Executive Coaching Step 4: Types of Intervention (Part Two)

 

My name is Sari van Poelje. I’m the director of Intact Academy, we train up coaches and consultants from beginners to advanced, from team coaches to consultants. In Team Agility I help businesses innovate more quickly than their products. I work with multinationals, family, businesses and startups. I’m a registered European Union startup coach. I still love my work after 35 years. So I feel very privileged and lucky to be able to contribute to better lives, better business this way. 

My book is coming out next year, so watch out for that. 

I’m talking about executive coaching. We’ve gone through a general model, contact, contract, problem definition, and the roles and interventions you could have. Now I really want to talk about what types of interventions you can do. 

I want to take you through Eric Berne’s eight operations or interventions. My students often ask me, “Now I have the executive coach clients in the room, what do I do with them?” What you do is informed by the contract or agreement about goals you made with them. You can never go quicker than your clients. 

Berne believed that doing the interventions in the right order would help you to realise the contract quickly. I don’t think executive coaching is a linear process. It’s an iterative process that goes round and round until the client is ready. 

  1. Authoritative interventions: use your own authority as a coach, to give an opinion, to instruct to suggest. What usually happens for me is the client comes in for executive coaching, I ask them if they know what they’re here for and how they can best use their time with me. This is my opening gambit. And then they tell me their story, a mixed bag of problems.

I could say, “What I’m hearing is_____. At the behavioural level, at the relational level, at the existential level….” At what level do you want to work? What is the most important thing for you to solve today?

  1. Prescriptive interventions: Prescriptive interventions are about informing and teaching. The client will come to a point where they have a lack of competency, information, or of skills. For example, if someone has a conflict with a colleague, I could offer them a model of psychological games:  “Every conflict goes through the same six steps. Would that help you if I tell you that?” That’s a prescriptive intervention. Only give information on the basis of an agreement to do so, else you slip into an expert role instead of the coaching role. 
  2. Informative interventions: The third type of intervention Berne talks about is informative. This is where I give feedback, when it’s needed and asked for (contracted). The client will ask me, “What do you think? How am I doing? In comparison to other teams, am I doing the right thing?” The feedback is informative because it helps them to calibrate where they’re at.
  3. Confrontative intervention: The fourth type of intervention Berne talks about his confrontative. Confrontation is when you hold up the mirror and help clients see a difference between what they are saying and what they’re doing. A confrontation is always constructive.

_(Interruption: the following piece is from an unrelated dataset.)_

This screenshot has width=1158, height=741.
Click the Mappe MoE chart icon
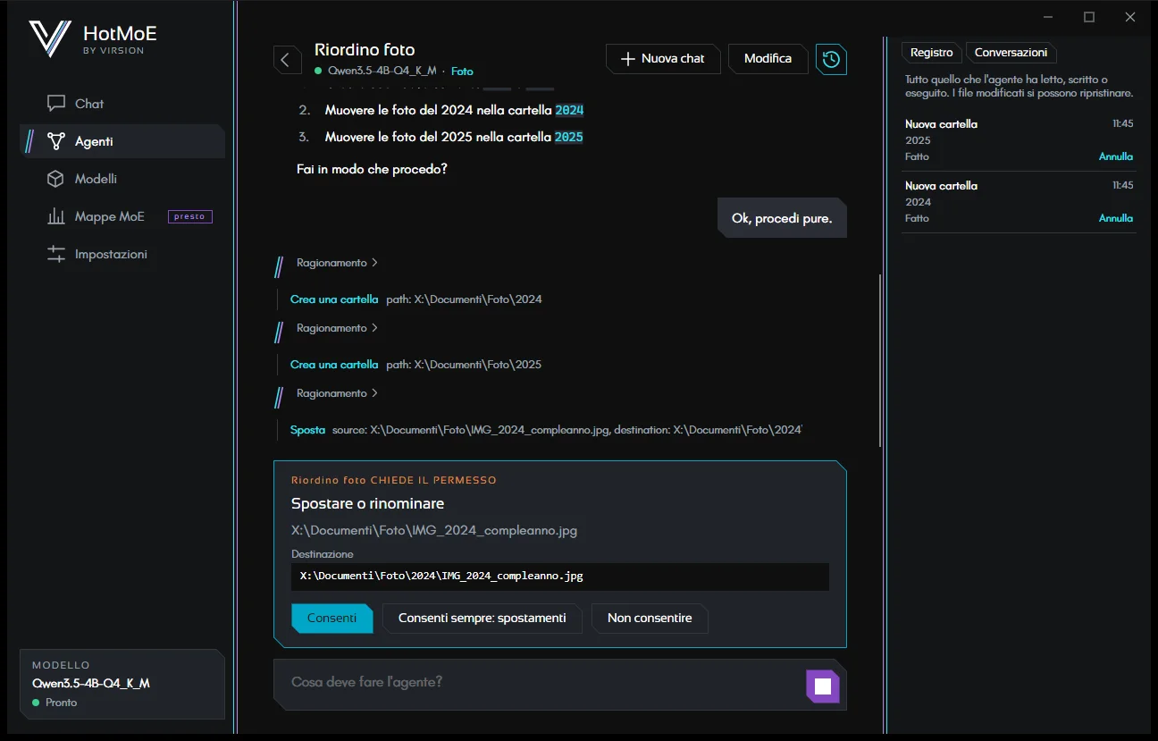(x=56, y=216)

I sometimes say that in executive coaching, you are a healer that creates awareness through authoritative, prescriptive and informative interventions. But sometimes you need to be a surgeon cutting through their pattern. In confrontation you’re a truth teller. Often the executives I work with don’t have mirrors around them anymore. They have Yes, people. It’s very rare that people will confront them. Many coaches are very good at the healing part, but not very good at confrontation. To be a good surgeon, you need to know where to cut. To know where to cut, you need to develop a really good diagnostic sense. And that takes practice. 

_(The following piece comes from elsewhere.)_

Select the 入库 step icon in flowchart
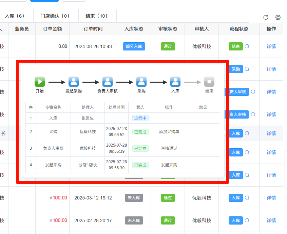Screen dimensions: 287x234 (x=175, y=82)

  1. Facilitative intervention: In the facilitative intervention you are an equal partner in helping them to explore. It’s an invitation to try different roles, to look at their situation from different perspectives. Sometimes I ask them to do that literally in a constellation. Sometimes their homework is to call people at different levels in the organisation to check out their hypothesis about what is going on.
  2. Cathartic intervention: In the cathartic intervention it’s about helping them connect their body with their minds and their feelings. Often the executives I work with are split. There’s still a myth, certainly in western type organisations, that work life and private life are completely separate. Reconnecting with the body, the somatic experience helps people to connect to the neocortex understanding of a situation to take the right decision. 
  3. Catalytic interventions: Catalytic interventions happen when you paraphrase, specify, interpret, explore enough to create an aha experience. As an executive coach your observations, contracts and interventions have to be connected. 
  4. Supportive intervention: In a supportive intervention you validate, reassure, give them recognition. Often my clients feel a lack of recognition. They’re lonely at the top. We know that you can only achieve your goals as an executive team. It’s such an easy thing to do to say, “Good job, I’m happy you’re here.” It makes people feel better and also increases performance.

I had a coaching client last week, we were talking about the effects of Coronavirus, and suddenly he started to cry: “It’s so hard. I have to front this operation and reassure my people, but no one is reassuring me.” Getting recognition for the ambivalence and uncertainty you are holding as an executive is essential. This is also a function of executive coaching. To create an oasis where people get fulfilled and nurtured. 

I do these eight types of interventions always directed at realising the contract. Your client will need different types of interventions to get to that goal. It also depends on the type of client as to what types of interventions they accept. Mix it up, figure out what works for you and  for your client, Let me know.